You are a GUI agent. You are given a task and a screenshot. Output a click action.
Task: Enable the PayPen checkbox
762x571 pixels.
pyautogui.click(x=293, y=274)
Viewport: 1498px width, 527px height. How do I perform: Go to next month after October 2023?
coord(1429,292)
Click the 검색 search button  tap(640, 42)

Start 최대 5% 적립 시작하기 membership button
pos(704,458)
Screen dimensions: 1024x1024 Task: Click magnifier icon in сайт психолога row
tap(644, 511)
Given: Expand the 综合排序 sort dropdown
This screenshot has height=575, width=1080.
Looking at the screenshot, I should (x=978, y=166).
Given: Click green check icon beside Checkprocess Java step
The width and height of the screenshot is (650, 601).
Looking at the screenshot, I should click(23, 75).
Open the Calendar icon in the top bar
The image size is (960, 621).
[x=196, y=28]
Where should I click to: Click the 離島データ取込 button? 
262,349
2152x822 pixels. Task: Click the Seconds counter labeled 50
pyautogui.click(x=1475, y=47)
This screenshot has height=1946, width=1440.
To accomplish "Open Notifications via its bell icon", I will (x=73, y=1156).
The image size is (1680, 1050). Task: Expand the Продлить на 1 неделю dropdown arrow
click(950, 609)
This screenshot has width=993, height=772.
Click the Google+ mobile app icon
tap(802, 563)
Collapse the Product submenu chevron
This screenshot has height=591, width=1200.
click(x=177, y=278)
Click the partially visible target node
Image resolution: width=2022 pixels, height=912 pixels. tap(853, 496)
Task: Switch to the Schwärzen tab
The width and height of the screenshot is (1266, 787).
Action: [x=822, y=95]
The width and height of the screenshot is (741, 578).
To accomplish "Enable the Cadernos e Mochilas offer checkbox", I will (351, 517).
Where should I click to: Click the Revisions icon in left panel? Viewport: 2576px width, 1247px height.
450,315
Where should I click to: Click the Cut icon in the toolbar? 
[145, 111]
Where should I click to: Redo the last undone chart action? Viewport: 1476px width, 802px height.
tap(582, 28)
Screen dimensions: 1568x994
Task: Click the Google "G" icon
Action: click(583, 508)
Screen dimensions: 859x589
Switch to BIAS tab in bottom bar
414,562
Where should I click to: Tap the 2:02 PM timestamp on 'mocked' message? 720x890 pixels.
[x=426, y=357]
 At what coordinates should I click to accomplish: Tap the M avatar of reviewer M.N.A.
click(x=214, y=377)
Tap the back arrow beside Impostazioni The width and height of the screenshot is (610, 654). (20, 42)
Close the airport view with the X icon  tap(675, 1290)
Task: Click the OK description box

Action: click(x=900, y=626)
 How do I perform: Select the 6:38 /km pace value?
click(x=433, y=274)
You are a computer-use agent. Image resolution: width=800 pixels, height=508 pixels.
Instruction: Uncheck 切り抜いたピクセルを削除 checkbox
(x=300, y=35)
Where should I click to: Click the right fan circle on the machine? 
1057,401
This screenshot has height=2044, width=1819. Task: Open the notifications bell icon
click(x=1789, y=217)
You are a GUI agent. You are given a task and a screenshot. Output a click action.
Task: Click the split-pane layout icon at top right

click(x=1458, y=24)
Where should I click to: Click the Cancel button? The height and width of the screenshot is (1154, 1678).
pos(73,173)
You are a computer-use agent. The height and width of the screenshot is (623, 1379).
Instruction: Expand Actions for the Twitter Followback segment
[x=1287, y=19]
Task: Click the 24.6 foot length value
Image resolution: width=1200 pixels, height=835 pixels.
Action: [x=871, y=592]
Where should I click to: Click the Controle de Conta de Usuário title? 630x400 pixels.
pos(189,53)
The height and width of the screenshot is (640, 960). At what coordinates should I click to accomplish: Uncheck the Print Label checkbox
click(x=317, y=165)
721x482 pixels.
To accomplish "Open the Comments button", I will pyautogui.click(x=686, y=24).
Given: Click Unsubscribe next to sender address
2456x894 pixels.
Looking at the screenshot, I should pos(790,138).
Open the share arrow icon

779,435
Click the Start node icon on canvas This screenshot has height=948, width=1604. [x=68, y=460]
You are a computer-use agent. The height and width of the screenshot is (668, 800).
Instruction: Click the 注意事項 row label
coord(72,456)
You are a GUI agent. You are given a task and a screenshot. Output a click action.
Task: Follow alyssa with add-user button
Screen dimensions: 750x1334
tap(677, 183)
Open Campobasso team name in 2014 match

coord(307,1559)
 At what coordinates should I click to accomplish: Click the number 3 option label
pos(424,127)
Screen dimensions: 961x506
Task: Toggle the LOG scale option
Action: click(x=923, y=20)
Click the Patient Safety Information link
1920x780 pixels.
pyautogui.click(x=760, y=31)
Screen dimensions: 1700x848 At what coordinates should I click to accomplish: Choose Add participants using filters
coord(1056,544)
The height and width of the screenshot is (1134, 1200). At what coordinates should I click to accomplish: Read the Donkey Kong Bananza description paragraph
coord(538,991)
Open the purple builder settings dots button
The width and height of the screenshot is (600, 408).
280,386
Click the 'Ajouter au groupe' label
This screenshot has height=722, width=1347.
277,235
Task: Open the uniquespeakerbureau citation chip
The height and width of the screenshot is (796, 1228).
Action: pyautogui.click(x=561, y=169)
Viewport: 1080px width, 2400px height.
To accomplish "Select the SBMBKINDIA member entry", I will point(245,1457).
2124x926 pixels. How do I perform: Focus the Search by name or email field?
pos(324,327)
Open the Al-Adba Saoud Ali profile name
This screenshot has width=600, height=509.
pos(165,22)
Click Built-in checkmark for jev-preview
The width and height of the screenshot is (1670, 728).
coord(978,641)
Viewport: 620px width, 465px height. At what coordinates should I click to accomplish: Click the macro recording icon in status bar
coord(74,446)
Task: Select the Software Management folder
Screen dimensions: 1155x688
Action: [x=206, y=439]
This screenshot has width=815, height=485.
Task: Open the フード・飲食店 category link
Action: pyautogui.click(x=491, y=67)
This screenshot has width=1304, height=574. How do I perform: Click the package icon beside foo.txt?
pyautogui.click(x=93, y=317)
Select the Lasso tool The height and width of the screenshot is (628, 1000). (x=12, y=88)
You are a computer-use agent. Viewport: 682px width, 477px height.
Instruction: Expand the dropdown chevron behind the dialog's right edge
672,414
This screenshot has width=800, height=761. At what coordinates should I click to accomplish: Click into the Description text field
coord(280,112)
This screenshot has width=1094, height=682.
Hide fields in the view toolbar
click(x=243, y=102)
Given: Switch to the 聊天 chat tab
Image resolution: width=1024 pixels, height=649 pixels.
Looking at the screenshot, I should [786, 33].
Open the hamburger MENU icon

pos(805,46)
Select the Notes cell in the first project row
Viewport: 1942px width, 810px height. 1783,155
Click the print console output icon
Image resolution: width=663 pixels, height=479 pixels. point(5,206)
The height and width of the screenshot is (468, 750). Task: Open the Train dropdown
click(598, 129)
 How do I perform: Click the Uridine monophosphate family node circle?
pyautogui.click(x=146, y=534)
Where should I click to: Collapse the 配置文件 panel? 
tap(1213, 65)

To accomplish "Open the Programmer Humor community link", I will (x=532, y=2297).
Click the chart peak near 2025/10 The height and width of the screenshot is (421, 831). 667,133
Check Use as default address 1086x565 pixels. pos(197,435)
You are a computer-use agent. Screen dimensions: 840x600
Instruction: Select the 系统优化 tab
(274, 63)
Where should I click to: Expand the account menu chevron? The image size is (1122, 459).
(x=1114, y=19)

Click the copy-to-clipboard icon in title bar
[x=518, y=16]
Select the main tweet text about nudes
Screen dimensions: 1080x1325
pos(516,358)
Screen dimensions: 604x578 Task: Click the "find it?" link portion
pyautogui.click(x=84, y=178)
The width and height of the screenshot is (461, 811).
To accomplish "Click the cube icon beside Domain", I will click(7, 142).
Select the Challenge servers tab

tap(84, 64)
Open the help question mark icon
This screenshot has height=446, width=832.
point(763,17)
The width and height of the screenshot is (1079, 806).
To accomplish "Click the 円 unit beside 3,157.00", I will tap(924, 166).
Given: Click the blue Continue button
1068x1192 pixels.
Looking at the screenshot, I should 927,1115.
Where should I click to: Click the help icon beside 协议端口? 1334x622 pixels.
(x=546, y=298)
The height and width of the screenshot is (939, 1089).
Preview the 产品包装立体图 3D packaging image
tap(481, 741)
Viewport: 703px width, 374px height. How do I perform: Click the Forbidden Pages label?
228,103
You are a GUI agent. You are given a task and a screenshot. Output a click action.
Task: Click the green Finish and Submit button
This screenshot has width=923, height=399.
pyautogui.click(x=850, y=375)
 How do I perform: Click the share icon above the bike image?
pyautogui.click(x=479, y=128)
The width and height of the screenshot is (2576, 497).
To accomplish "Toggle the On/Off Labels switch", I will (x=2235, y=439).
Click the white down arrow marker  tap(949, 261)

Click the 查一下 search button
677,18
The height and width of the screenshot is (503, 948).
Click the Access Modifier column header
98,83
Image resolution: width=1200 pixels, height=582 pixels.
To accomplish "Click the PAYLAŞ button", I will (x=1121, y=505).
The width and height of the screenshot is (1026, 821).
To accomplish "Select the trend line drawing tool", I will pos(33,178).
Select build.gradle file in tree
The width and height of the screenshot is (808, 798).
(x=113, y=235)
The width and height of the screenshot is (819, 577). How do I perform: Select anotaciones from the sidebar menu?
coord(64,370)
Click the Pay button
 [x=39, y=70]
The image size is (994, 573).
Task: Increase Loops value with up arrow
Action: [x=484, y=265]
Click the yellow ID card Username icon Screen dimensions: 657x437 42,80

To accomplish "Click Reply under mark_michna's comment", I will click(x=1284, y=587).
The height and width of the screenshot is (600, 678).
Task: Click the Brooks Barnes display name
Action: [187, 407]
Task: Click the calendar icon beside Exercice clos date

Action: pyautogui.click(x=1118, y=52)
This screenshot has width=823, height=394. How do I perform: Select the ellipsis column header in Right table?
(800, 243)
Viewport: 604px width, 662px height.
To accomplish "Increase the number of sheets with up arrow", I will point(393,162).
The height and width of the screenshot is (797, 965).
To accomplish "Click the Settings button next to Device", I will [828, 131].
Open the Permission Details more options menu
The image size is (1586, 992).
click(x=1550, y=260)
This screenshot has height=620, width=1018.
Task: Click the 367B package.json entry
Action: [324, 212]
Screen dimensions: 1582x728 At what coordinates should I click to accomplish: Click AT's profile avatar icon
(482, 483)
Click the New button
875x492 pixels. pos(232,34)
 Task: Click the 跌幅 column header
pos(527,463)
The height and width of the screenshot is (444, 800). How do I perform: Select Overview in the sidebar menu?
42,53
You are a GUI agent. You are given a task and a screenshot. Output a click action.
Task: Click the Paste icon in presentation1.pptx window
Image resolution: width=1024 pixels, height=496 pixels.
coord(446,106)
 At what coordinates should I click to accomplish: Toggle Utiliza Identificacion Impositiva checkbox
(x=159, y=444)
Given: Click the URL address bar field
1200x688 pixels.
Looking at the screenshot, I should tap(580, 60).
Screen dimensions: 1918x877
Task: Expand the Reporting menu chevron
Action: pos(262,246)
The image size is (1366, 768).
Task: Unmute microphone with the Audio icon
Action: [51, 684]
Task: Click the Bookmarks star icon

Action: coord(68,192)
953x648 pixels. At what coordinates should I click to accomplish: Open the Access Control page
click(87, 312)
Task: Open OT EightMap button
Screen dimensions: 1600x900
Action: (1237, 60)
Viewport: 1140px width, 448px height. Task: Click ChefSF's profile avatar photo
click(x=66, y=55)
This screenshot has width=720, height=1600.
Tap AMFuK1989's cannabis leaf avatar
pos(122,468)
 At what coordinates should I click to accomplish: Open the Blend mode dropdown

§ Task to carry out
Copy every line of the entries above in which "green" occurs.

§ Exercise output
Given: Click green check icon beside Checkprocess Java step
Task: Click the green Finish and Submit button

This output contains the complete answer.